The job requires mostly getting things out of the way. Drain the coolant down below the deck of the block. Off the top of my head take off the: the whole air intake plentum including the filter box, serpentine belt, engine fan, upper radiator hose, etc. If it has air you'll have to move the compressor out of the way. Get some wire tags or duct tape to tag the sensor wires you'll have to disconnect. The engine wire harness is routed a certain way, take note of this becuse you need to move most of it out of the way, and this routing helps when reinstalling. You must remove the distributer. Now pay attention, before you remove the distributer, take the spark plugs out and bring no. 1 cylinder up to TDC on the compression stroke. Take the distributer cap off look, there is a 6 or an arrow stamped on the plastic deck of the distributer. The rotor should be pointing at this mark. If it's not you are on the wrong end of the stroke. Make your own mark to reference the rotor to the cap deck and make a mark to reference the dist. Base to the lower intake where it bolts down. A sharpie works for this. Then you can take the dist. Out. Remove the fuel lines that go into the injectors very carefully because there are o-rings inside the injector fuel bowl.
The goal with stripping every thing off is to make it as easy as possible to take the lower intake manifold off but keep in mind that you must put it back on without scraping the gaskets and such.
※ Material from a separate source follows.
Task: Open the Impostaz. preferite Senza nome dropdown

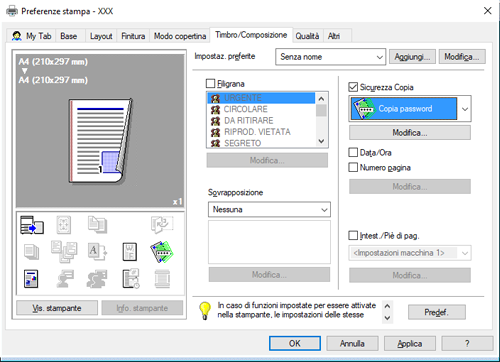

The intake has an upper and lower half. The upper is plastic. It is bolted to the lower half which is aluminium. You do not have to take the upper half off to remove the lower intake manifold. The lower manifold is held on with 8 bolts, 4 on each side. Follow the removal proceedure in the manual, this is very important so you don't warp the manifold. The fel-pro kit has every thing you need gasket wise to do the job. It also contains the upper manifold gaskets as well. It's up to you whether or not you want to change these gaskets too. If you do, remove it after you take the lower manifold off the car, and it is VERY VERY IMPORTANT that you remove the 10mm nuts or studs in the reverse sequence of the torque sequence. The nuts or studs have the sequence number stamped right next to the stud. There is around 12 or so studs holding the upper manifold on and remember it is plastic, so it's fragile and very easily warped so be carefull.
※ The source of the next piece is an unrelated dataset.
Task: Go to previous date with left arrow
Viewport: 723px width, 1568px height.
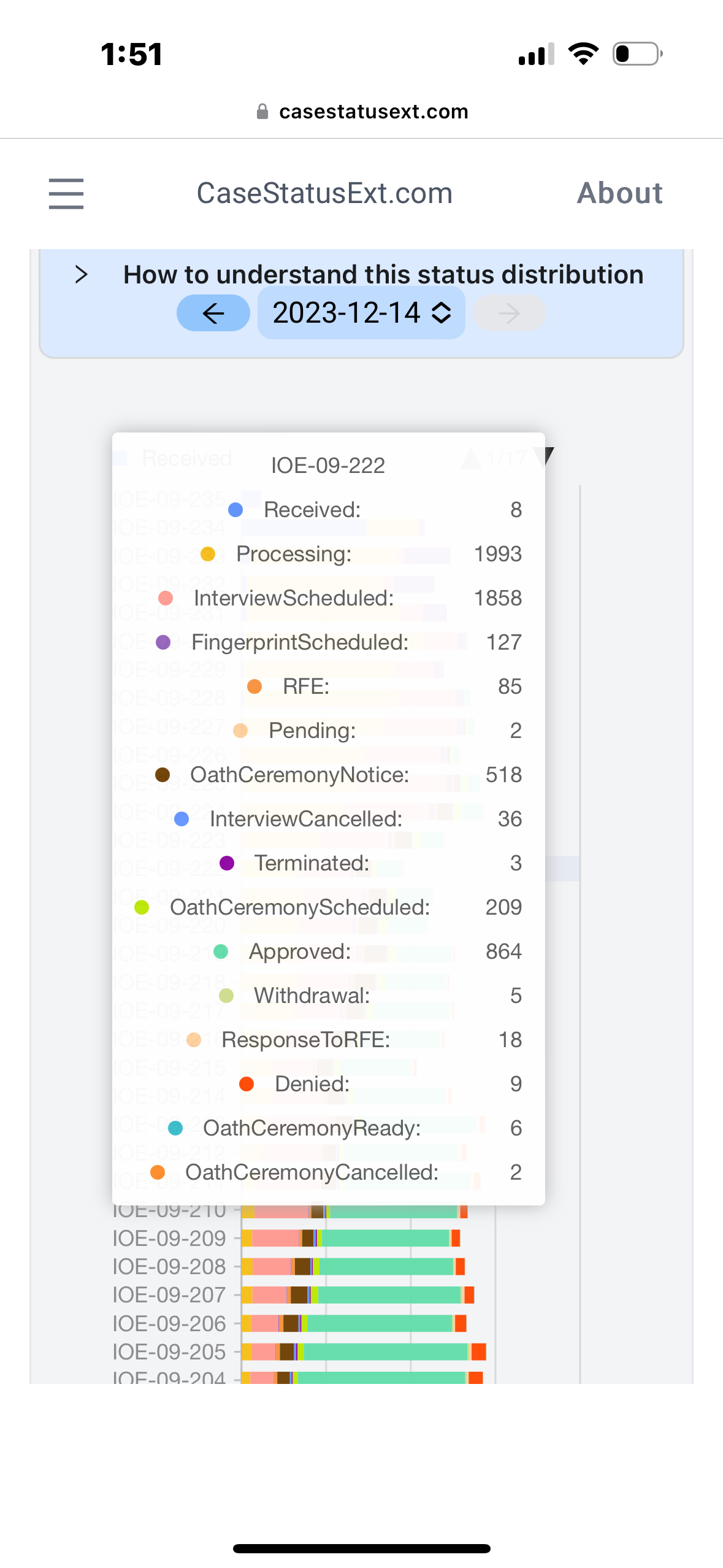Action: 213,313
I use gray silicone to seal the front and back of the manofold instead of the stuff you get with the kit. It seems to work better because it's designed for sealing under torque loads. Put thin coat of silicone around the water passages on the heads, this seals that area better. Oh yea, check the distributer gear for any wear. I've seen them wear out. Also when you put the distributer back in--you should take the car to someone with a scan tool that could check and adjust the cam timing. This cannot be done with a timing light because the computer automaticly sets the advance. It's very hard to set the distributer back in exactly where it needs to be and believe me the cam timing is extremely sensitive. It just takes a few hundreths of an inch to be way off. Be sure not to start up the engine right away when you are done, you must allow time for the silicone to dry. I let it sit over-night to be sure. Let me know how you make out. Be patient and clean. Remember you are going to expose the bearings and crank to the outside world TAKE PRECAUTIONS FOR THIS. And no matter how tempting it is, DO NOT touch or scrape any of the hard sludge build up you will see in the oil gallery of the block. If you do you mine-as-well pull the engine and rebuild the lower half of the engine. It will fall into the bearings and destroy everything ( I learned this one the hard way)
Well AJ, good luck and BTW I used to work on World Of Outlaw Sprint Race Cars.